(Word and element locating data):

==================================================

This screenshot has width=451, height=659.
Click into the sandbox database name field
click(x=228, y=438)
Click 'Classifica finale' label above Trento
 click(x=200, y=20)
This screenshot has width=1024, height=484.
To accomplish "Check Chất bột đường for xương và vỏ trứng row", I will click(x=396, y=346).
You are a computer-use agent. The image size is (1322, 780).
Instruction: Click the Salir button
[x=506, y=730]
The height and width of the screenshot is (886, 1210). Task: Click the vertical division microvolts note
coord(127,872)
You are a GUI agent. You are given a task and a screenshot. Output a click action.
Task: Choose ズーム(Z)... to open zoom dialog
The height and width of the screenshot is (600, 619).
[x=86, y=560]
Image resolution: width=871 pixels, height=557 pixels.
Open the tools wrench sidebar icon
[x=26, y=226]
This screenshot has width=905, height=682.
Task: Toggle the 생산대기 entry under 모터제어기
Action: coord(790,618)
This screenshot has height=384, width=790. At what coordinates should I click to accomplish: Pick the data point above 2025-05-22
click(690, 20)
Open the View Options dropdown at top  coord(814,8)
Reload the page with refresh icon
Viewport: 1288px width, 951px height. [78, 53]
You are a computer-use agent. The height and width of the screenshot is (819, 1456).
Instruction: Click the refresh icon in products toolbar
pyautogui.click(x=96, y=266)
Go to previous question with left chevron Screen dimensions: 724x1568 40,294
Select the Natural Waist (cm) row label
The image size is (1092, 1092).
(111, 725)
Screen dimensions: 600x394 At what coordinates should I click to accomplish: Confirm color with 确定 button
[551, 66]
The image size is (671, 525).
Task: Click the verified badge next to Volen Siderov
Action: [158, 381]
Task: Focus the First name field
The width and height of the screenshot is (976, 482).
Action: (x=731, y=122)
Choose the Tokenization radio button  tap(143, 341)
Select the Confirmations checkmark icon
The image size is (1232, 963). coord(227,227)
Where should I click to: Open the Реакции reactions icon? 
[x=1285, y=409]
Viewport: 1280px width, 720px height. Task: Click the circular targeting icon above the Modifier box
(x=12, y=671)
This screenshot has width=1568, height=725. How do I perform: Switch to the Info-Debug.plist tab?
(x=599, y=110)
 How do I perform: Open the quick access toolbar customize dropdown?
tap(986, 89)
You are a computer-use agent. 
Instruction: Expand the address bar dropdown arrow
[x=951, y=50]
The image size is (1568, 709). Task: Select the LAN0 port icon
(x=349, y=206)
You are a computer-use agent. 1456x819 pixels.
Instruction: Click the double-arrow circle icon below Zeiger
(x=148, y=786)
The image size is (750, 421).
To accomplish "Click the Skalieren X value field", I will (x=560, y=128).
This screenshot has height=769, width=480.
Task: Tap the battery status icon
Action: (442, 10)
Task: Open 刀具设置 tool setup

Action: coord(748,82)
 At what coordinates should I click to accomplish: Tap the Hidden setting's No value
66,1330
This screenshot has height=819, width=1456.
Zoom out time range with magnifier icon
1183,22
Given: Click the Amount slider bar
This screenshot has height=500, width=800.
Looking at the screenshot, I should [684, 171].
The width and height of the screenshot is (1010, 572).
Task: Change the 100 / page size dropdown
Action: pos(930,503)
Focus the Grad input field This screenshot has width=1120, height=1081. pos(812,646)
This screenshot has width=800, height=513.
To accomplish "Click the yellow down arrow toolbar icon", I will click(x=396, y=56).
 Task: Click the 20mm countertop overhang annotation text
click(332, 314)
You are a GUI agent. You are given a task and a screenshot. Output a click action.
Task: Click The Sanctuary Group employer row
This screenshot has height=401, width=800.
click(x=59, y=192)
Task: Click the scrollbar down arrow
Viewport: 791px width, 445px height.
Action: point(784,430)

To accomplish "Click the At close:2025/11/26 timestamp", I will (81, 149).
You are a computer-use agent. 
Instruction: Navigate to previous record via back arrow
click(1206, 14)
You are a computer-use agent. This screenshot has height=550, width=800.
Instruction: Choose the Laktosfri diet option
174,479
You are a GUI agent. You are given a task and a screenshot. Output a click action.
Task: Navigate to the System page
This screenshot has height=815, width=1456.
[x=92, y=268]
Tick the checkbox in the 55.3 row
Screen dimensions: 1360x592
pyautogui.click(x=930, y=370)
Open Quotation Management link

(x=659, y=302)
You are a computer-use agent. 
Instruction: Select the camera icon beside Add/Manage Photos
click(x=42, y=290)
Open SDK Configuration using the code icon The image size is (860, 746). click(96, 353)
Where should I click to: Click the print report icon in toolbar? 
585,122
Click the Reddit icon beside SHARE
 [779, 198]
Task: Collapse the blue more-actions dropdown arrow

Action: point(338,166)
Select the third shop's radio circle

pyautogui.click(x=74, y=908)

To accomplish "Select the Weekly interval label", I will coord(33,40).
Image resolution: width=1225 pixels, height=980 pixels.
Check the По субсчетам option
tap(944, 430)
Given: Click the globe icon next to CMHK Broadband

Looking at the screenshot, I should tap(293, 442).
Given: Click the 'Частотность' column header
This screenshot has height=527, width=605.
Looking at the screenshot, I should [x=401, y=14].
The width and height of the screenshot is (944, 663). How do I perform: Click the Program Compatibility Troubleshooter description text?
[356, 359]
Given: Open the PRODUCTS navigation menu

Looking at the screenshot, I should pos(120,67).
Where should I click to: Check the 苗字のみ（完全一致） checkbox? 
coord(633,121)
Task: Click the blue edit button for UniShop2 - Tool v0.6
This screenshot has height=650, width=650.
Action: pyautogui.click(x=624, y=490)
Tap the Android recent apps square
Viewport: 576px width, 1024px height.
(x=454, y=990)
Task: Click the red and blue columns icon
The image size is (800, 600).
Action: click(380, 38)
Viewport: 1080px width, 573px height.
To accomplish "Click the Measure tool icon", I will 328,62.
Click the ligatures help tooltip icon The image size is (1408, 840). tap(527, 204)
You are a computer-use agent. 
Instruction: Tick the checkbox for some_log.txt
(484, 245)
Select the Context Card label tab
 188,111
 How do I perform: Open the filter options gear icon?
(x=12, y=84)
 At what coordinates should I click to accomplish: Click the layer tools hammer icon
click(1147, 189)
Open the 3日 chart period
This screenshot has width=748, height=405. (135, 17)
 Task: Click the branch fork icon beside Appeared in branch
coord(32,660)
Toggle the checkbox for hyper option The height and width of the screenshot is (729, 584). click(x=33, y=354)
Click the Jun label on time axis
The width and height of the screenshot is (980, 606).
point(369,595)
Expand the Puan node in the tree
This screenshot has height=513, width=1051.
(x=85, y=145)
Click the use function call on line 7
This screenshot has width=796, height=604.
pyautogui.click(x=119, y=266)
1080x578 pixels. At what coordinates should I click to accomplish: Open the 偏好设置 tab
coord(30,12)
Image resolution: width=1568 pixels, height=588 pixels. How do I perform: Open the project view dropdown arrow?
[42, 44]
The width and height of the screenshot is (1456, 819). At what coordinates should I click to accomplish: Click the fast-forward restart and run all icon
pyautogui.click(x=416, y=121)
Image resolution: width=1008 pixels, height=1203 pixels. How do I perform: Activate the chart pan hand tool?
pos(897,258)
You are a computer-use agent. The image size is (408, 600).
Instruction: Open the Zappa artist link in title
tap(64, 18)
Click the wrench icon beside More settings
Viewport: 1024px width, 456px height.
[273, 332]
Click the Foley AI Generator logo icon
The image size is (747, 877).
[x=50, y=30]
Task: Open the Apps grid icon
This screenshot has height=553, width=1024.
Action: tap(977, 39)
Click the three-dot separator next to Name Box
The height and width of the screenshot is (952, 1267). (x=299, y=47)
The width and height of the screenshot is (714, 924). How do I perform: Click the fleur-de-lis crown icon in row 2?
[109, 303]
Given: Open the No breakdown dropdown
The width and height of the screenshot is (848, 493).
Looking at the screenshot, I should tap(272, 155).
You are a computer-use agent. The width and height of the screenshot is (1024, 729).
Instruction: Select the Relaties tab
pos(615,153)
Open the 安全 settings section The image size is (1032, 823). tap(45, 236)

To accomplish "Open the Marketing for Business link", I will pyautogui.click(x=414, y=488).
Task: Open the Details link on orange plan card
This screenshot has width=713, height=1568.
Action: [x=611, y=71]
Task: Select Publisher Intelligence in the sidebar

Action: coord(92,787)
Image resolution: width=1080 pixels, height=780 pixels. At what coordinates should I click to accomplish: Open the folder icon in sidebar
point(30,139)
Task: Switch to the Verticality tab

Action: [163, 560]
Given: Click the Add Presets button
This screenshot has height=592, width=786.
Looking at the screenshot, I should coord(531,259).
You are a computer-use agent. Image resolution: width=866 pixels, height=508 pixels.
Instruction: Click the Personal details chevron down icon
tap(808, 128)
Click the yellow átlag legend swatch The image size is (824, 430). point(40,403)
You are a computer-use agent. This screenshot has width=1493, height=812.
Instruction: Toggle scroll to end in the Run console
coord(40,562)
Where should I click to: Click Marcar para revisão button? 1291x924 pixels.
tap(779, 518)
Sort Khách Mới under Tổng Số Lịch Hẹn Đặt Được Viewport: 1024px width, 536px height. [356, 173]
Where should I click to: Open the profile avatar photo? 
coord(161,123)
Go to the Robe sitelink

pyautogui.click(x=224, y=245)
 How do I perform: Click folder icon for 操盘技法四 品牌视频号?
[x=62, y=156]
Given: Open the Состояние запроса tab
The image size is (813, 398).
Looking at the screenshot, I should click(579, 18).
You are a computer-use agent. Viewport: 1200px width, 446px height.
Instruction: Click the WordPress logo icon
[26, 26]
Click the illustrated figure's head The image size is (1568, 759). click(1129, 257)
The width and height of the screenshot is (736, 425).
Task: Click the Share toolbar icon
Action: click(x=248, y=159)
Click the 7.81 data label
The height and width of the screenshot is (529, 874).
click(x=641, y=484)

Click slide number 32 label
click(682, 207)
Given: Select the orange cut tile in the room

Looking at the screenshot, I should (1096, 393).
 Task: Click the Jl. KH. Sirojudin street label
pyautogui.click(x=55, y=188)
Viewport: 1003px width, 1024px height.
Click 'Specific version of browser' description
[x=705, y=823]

==================================================

Rewrite the rows from the line containing "Open the 安全" through the line containing "Click the yellow átlag", putting "side panel" wherever "sidebar" appears and keeping everything else the same.

(Exercise answer):
Open the 安全 settings section The image size is (1032, 823). tap(45, 236)

To accomplish "Open the Marketing for Business link", I will pyautogui.click(x=414, y=488).
Task: Open the Details link on orange plan card
This screenshot has width=713, height=1568.
Action: [x=611, y=71]
Task: Select Publisher Intelligence in the side panel

Action: coord(92,787)
Image resolution: width=1080 pixels, height=780 pixels. At what coordinates should I click to accomplish: Open the folder icon in side panel
point(30,139)
Task: Switch to the Verticality tab

Action: [163, 560]
Given: Click the Add Presets button
This screenshot has height=592, width=786.
Looking at the screenshot, I should coord(531,259).
You are a computer-use agent. Image resolution: width=866 pixels, height=508 pixels.
Instruction: Click the Personal details chevron down icon
tap(808, 128)
Click the yellow átlag legend swatch The image size is (824, 430). point(40,403)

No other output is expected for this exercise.